■ DATA FOR THE TASK:

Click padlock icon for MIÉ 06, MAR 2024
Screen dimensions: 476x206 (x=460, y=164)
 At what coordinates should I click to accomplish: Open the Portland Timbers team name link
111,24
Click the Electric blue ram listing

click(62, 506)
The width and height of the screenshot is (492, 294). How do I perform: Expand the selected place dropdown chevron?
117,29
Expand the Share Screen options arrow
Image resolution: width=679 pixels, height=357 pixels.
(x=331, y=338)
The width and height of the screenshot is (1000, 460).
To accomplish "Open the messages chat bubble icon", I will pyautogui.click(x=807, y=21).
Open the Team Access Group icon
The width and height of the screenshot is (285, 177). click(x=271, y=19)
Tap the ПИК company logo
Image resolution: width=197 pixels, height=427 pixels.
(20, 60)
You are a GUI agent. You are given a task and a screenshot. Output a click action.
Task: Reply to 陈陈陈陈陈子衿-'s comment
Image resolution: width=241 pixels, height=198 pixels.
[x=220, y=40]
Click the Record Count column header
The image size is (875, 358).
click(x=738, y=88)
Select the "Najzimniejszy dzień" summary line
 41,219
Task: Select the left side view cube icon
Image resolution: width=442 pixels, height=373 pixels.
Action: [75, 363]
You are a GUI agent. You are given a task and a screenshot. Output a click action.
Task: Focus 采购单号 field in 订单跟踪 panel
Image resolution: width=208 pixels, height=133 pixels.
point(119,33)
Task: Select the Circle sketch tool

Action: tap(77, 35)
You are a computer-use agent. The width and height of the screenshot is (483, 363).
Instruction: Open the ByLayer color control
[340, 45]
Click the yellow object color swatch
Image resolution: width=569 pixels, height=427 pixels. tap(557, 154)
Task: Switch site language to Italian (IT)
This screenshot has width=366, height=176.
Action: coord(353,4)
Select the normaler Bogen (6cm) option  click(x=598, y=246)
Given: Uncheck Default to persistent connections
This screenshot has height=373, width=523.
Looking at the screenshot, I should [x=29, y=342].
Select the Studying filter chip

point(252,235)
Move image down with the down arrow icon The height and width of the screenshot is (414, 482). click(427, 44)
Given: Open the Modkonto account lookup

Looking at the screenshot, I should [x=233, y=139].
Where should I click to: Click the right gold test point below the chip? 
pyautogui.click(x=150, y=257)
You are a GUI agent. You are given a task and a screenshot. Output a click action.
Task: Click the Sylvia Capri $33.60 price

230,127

■ TASK OBJECTIVE:
For this exercise, copy the lines from the one that contains "Where should I" through the last line of the records, exactly and only those.

■ OUTPUT FOR THIS TASK:
Where should I click to: Click the right gold test point below the chip? 
pyautogui.click(x=150, y=257)
You are a GUI agent. You are given a task and a screenshot. Output a click action.
Task: Click the Sylvia Capri $33.60 price

230,127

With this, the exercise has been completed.